Extrait du texte:
□ □ □ □ □
A l’instar de ce qui existe déjà en Espagne (12 ans),en Angleterre (13 ans), au Danemark (15 ans), en Belgique (14 ans), et dans bien d’autres pays, le Haut Conseil à l’Egalité recommandait en octobre 2016, dans son « Avis pour une juste condamnation sociétale et judiciaire du viol et autres agressions sexuelles » que l’âge de 13 ans soit retenu comme seuil en dessous duquel les mineur.e.s seront présumé.e.s ne pas avoir consenti.

En conséquence, il ne serait plus nécessaire de prouver la violence, la menace, la contrainte ou la surprise et la qualification d’atteinte sexuelle sera écartée au profit de celle d’agression sexuelle, ou de viol s’il y a pénétration. L’âge de 13 ans a été retenu en s’inspirant des exemples des pays énumérés ci-dessus qui ont adopté la présomption d’absence de consentement.« 

Décryptage 

En droit pénal français, un enfant qui a été violé.e, doit comme c’est le cas pour un adulte, prouver qu’il.elle a bien subi un viol.

Cela signifie que l’enfant doit prouver qu’il.elle n’était pas consentant à ce viol.

En termes juridiques, l’enfant doit prouver qu’il.elle a subi un acte de pénétration sexuelle, commis avec violence, contrainte, menace ou surprise.

Cela signifie donc que peu importe l’âge de l’enfant, étant donné que c’est lui.elle la victime, c’est à lui.elle de prouver qu’il.elle n’était pas consentant à l’acte de pénétration sexuelle.

Vous trouverez peut être cela choquant, mais c’est pourtant les termes de notre loi, celle là même qui est censée protéger nos enfants.

Dans un précédent article, nous proposions de faire émerger une présomption de culpabilité dans toutes les situations où un enfant dénoncerait une agression sexuelle ou un viol – c’est à dire qu’il appartiendrait à l’agresseur de prouver qu’il n’a pas agressé ou violé et non plus à l’enfant de prouver qu’il n’était pas consentant à l’agression ou au viol.

Ce jour, le Haut Conseil à l’Egalité, prenant appui sur son Avis rendu le 5 octobre 2017 – Avis pour une juste condamnation sociétale et judiciaire du viol et autres agressions sexuelles – ré-énonce sa proposition concrète : créer une présomption d’absence de consentement dans la loi.

Pour le Haut Conseil, en dessous de 13 ans, aucun enfant ne devrait être considéré comme consentant à un viol.

Pourquoi une telle réaction du Haut Conseil ?
□ □ □ □ □
Données brutes:
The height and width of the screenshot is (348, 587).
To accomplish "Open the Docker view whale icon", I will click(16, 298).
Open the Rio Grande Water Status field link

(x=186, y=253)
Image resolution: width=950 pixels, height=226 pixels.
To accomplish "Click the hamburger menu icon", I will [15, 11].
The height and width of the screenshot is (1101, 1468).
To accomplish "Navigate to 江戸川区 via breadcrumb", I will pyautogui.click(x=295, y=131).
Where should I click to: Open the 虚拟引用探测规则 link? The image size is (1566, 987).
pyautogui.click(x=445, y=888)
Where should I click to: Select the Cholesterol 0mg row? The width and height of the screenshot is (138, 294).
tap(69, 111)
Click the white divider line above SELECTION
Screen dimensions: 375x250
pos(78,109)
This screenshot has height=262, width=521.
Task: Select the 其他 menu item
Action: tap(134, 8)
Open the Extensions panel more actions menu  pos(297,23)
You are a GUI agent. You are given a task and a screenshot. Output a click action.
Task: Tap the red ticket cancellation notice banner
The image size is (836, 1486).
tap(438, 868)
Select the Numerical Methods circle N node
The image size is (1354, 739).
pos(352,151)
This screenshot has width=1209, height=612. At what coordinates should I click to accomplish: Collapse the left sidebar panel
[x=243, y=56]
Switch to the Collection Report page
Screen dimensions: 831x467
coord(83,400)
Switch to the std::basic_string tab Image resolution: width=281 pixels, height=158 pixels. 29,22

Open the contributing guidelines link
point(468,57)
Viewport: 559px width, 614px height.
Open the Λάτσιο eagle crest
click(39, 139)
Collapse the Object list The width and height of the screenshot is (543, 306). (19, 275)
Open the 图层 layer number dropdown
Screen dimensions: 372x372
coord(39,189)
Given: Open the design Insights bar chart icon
□ □ □ □ □
Série d'exercices:
1. Selon l'extrait, quel âge est mentionné pour le Danemark ?
2. Transcrivez en liste JSON de chaînes les lignes du listing, de la ligne contenant « Viewport: 559px width, 614px height. » jusqu'à la fin du listing, à raison d'une chaîne par ligne et sans les lignes vides.

Réponses dans l'ordre:
1. 15 ans.

2.
[
  "Viewport: 559px width, 614px height.",
  "Open the Λάτσιο eagle crest",
  "click(39, 139)",
  "Collapse the Object list The width and height of the screenshot is (543, 306). (19, 275)",
  "Open the 图层 layer number dropdown",
  "Screen dimensions: 372x372",
  "coord(39,189)",
  "Given: Open the design Insights bar chart icon"
]